• WHAT IS EXPECTED: Each line of the data needs to be transcribed exactly.
--- INFORMATION GIVEN Enclosed Below ---
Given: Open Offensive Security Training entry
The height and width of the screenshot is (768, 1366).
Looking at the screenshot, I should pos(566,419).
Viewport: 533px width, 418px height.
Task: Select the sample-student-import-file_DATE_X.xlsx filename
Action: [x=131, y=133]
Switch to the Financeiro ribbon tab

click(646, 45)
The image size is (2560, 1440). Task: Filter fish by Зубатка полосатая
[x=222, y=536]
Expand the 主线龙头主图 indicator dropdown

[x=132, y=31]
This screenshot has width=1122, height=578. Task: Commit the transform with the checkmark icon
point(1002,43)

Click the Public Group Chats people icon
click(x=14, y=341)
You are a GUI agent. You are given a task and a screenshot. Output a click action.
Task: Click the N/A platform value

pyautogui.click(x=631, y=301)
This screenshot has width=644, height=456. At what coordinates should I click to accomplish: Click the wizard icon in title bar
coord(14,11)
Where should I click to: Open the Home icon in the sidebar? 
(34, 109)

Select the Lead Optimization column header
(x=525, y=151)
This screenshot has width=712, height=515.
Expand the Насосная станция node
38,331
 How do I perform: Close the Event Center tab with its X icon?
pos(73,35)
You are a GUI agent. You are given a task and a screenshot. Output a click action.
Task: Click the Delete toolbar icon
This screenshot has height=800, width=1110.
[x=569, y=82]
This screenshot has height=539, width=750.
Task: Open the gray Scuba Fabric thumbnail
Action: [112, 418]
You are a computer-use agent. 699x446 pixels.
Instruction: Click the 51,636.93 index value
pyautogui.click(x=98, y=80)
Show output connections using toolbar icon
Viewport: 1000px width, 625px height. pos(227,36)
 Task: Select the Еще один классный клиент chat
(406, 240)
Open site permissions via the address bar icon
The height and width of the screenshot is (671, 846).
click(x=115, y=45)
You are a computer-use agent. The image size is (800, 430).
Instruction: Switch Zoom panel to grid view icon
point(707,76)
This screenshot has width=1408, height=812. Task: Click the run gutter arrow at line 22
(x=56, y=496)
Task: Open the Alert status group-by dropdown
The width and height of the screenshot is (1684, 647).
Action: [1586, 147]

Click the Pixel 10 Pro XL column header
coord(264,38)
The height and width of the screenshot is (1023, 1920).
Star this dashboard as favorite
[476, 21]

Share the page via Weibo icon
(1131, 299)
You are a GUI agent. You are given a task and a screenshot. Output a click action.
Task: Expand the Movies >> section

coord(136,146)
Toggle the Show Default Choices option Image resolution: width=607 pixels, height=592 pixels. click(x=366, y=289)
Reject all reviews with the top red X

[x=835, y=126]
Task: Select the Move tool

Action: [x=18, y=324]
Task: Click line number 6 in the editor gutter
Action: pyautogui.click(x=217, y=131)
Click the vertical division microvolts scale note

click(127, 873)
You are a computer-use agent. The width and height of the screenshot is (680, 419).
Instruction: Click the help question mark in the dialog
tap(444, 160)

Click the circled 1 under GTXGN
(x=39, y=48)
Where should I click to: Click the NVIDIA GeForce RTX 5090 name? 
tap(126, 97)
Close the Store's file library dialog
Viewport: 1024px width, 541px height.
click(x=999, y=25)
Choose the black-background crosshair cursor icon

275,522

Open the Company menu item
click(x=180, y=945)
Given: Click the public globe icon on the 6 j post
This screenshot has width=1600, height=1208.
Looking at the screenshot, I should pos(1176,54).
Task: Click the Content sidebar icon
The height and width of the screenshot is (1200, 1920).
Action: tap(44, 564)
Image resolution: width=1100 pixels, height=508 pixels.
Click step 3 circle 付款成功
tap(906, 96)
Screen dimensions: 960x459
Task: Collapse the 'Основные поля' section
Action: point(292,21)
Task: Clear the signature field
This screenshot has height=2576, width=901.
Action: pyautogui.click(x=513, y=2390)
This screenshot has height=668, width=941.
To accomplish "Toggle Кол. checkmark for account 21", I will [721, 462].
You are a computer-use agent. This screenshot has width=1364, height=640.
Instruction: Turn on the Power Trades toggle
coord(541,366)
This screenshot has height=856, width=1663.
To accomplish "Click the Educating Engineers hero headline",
--- End of Enclosed INFORMATION GIVEN ---
• TASK OUTPUT:
Given: Open Offensive Security Training entry
The height and width of the screenshot is (768, 1366).
Looking at the screenshot, I should pos(566,419).
Viewport: 533px width, 418px height.
Task: Select the sample-student-import-file_DATE_X.xlsx filename
Action: [x=131, y=133]
Switch to the Financeiro ribbon tab

click(646, 45)
The image size is (2560, 1440). Task: Filter fish by Зубатка полосатая
[x=222, y=536]
Expand the 主线龙头主图 indicator dropdown

[x=132, y=31]
This screenshot has width=1122, height=578. Task: Commit the transform with the checkmark icon
point(1002,43)

Click the Public Group Chats people icon
click(x=14, y=341)
You are a GUI agent. You are given a task and a screenshot. Output a click action.
Task: Click the N/A platform value

pyautogui.click(x=631, y=301)
This screenshot has width=644, height=456. At what coordinates should I click to accomplish: Click the wizard icon in title bar
coord(14,11)
Where should I click to: Open the Home icon in the sidebar? 
(34, 109)

Select the Lead Optimization column header
(x=525, y=151)
This screenshot has width=712, height=515.
Expand the Насосная станция node
38,331
 How do I perform: Close the Event Center tab with its X icon?
pos(73,35)
You are a GUI agent. You are given a task and a screenshot. Output a click action.
Task: Click the Delete toolbar icon
This screenshot has height=800, width=1110.
[x=569, y=82]
This screenshot has height=539, width=750.
Task: Open the gray Scuba Fabric thumbnail
Action: [112, 418]
You are a computer-use agent. 699x446 pixels.
Instruction: Click the 51,636.93 index value
pyautogui.click(x=98, y=80)
Show output connections using toolbar icon
Viewport: 1000px width, 625px height. pos(227,36)
 Task: Select the Еще один классный клиент chat
(406, 240)
Open site permissions via the address bar icon
The height and width of the screenshot is (671, 846).
click(x=115, y=45)
You are a computer-use agent. The image size is (800, 430).
Instruction: Switch Zoom panel to grid view icon
point(707,76)
This screenshot has width=1408, height=812. Task: Click the run gutter arrow at line 22
(x=56, y=496)
Task: Open the Alert status group-by dropdown
The width and height of the screenshot is (1684, 647).
Action: [1586, 147]

Click the Pixel 10 Pro XL column header
coord(264,38)
The height and width of the screenshot is (1023, 1920).
Star this dashboard as favorite
[476, 21]

Share the page via Weibo icon
(1131, 299)
You are a GUI agent. You are given a task and a screenshot. Output a click action.
Task: Expand the Movies >> section

coord(136,146)
Toggle the Show Default Choices option Image resolution: width=607 pixels, height=592 pixels. click(x=366, y=289)
Reject all reviews with the top red X

[x=835, y=126]
Task: Select the Move tool

Action: [x=18, y=324]
Task: Click line number 6 in the editor gutter
Action: pyautogui.click(x=217, y=131)
Click the vertical division microvolts scale note

click(127, 873)
You are a computer-use agent. The width and height of the screenshot is (680, 419).
Instruction: Click the help question mark in the dialog
tap(444, 160)

Click the circled 1 under GTXGN
(x=39, y=48)
Where should I click to: Click the NVIDIA GeForce RTX 5090 name? 
tap(126, 97)
Close the Store's file library dialog
Viewport: 1024px width, 541px height.
click(x=999, y=25)
Choose the black-background crosshair cursor icon

275,522

Open the Company menu item
click(x=180, y=945)
Given: Click the public globe icon on the 6 j post
This screenshot has width=1600, height=1208.
Looking at the screenshot, I should pos(1176,54).
Task: Click the Content sidebar icon
The height and width of the screenshot is (1200, 1920).
Action: tap(44, 564)
Image resolution: width=1100 pixels, height=508 pixels.
Click step 3 circle 付款成功
tap(906, 96)
Screen dimensions: 960x459
Task: Collapse the 'Основные поля' section
Action: point(292,21)
Task: Clear the signature field
This screenshot has height=2576, width=901.
Action: pyautogui.click(x=513, y=2390)
This screenshot has height=668, width=941.
To accomplish "Toggle Кол. checkmark for account 21", I will [721, 462].
You are a computer-use agent. This screenshot has width=1364, height=640.
Instruction: Turn on the Power Trades toggle
coord(541,366)
This screenshot has height=856, width=1663.
To accomplish "Click the Educating Engineers hero headline",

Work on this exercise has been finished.